Entries for locating words and elements
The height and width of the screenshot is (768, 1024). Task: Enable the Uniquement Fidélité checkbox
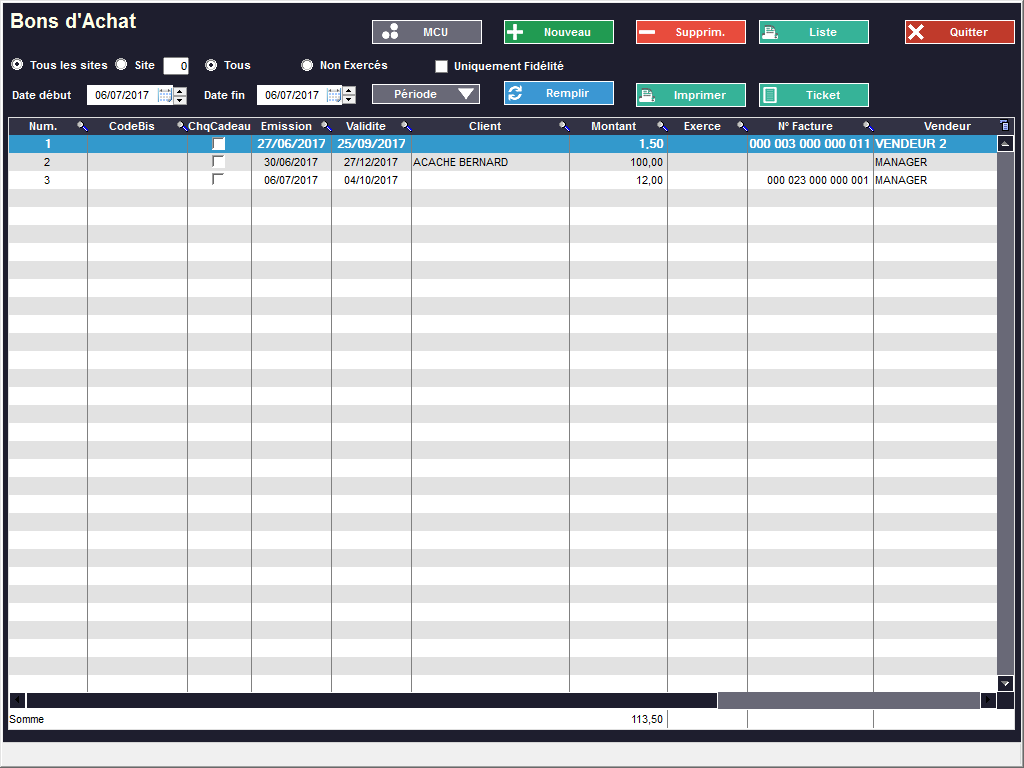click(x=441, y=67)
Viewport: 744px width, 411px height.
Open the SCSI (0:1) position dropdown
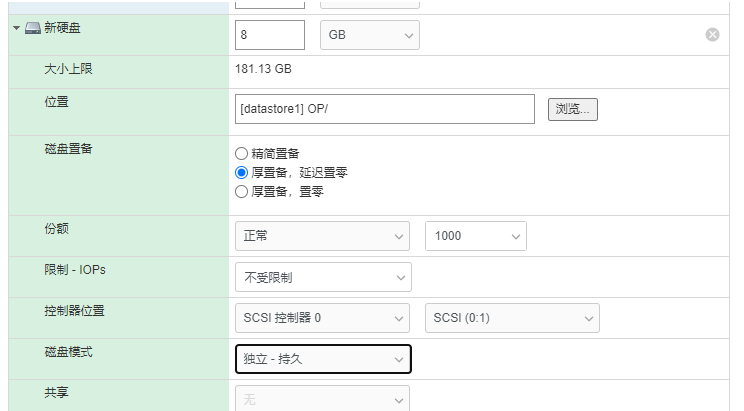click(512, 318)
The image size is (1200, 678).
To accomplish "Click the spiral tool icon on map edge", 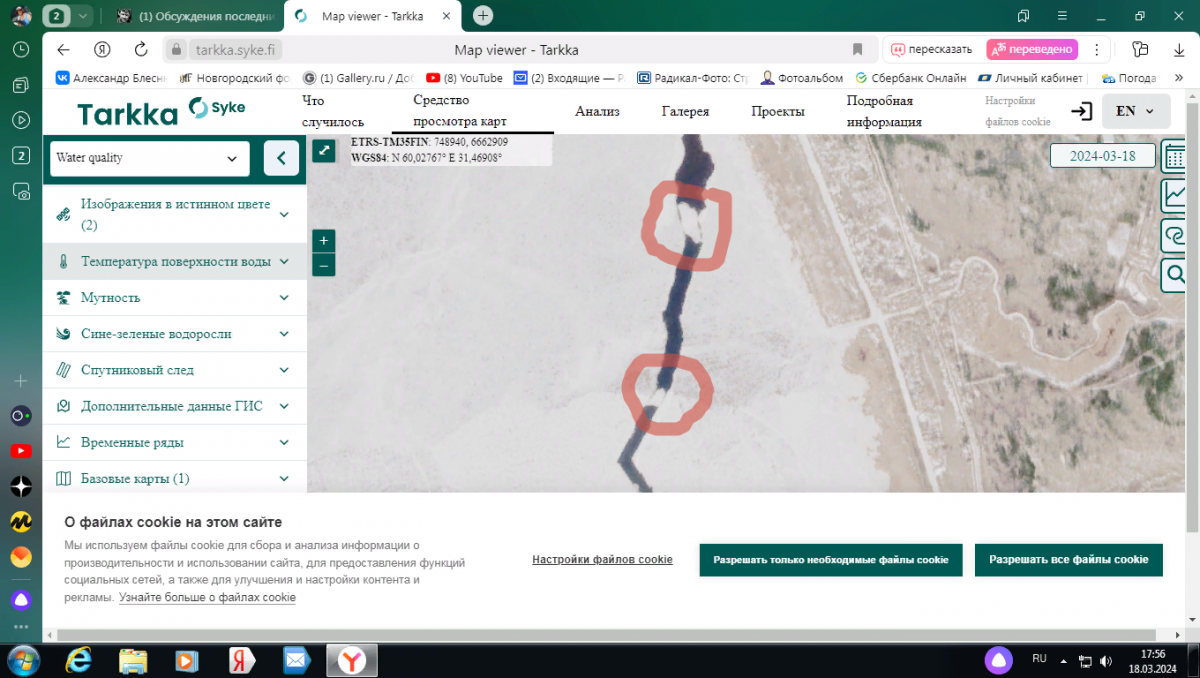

__TASK DESCRIPTION__
Render the lines above as a Markdown table with the columns No. and Line, one row per line, numbered in order and skipping any blank lines. Omit the pictures from the table.

__RESPONSE TO THE TASK__
| No. | Line |
|---|---|
| 1 | The height and width of the screenshot is (768, 1024). Task: Enable the Uniquement Fidélité checkbox |
| 2 | click(x=441, y=67) |
| 3 | Viewport: 744px width, 411px height. |
| 4 | Open the SCSI (0:1) position dropdown |
| 5 | click(512, 318) |
| 6 | The image size is (1200, 678). |
| 7 | To accomplish "Click the spiral tool icon on map edge",  |